* Exercise goal
Return each line in the records below that includes "will".

START Raw data

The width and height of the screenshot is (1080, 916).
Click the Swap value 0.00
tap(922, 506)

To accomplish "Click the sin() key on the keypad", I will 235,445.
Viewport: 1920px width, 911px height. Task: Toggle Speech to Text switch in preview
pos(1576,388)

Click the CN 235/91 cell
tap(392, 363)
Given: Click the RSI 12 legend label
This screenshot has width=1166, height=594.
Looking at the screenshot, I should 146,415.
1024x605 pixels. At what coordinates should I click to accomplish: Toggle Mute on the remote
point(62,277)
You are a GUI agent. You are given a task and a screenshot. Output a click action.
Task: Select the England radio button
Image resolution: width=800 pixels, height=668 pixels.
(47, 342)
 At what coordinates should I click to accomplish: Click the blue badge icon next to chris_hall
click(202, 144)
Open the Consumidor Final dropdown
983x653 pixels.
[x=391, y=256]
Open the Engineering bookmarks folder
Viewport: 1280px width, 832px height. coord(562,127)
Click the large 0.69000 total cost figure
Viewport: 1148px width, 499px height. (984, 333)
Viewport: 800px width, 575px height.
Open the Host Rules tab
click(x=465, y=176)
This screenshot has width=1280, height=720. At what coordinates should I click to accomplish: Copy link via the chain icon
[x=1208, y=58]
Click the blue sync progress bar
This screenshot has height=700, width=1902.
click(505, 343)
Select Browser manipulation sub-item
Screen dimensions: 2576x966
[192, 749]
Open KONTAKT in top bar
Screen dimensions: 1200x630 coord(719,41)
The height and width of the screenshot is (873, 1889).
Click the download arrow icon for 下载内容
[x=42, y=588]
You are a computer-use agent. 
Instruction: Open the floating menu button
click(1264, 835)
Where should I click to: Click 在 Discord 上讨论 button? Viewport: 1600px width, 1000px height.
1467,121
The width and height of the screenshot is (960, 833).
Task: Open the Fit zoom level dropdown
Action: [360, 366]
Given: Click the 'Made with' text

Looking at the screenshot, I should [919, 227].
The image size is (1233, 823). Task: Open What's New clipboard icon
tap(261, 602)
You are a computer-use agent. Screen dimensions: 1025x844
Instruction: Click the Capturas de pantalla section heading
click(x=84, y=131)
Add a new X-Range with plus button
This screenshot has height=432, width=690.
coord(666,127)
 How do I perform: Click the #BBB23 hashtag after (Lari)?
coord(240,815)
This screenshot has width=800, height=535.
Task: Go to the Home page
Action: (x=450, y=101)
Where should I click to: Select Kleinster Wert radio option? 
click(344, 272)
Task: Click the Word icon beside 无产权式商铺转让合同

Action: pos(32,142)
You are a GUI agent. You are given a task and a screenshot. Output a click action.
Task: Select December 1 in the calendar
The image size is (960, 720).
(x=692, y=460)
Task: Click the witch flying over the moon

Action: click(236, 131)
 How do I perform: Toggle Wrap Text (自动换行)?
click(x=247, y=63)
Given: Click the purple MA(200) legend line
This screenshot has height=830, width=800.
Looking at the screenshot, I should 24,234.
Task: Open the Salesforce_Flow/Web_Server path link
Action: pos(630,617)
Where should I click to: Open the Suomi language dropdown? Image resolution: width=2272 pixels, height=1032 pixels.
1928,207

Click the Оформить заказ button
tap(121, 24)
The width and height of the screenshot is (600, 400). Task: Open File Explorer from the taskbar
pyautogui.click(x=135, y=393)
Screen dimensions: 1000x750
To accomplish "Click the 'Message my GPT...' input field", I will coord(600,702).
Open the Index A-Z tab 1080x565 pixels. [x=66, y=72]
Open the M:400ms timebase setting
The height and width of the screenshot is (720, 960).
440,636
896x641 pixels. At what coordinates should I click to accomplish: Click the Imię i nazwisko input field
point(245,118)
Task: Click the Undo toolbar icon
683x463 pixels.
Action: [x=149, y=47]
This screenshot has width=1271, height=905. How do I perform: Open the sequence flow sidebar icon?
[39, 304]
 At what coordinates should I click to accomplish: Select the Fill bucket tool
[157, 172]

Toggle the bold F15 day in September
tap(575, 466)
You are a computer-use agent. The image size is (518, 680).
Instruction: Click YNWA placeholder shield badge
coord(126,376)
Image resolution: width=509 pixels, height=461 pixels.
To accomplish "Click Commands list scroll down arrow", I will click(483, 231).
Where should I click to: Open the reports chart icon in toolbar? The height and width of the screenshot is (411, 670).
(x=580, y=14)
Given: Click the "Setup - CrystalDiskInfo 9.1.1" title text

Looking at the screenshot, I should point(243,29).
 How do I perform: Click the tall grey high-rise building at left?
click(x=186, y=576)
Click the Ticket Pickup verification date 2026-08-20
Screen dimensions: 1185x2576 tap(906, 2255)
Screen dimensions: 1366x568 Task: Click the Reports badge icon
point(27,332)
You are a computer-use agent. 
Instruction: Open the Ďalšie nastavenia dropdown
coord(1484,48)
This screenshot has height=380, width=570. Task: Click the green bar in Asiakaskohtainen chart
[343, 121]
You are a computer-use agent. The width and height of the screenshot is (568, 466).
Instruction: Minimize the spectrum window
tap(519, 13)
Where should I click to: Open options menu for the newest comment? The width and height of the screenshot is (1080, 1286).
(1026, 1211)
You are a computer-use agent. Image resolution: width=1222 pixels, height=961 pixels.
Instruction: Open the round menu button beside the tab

END Raw data

* Your response
To accomplish "Click the sin() key on the keypad", I will 235,445.
To accomplish "Click the 'Message my GPT...' input field", I will coord(600,702).
To accomplish "Click Commands list scroll down arrow", I will click(483, 231).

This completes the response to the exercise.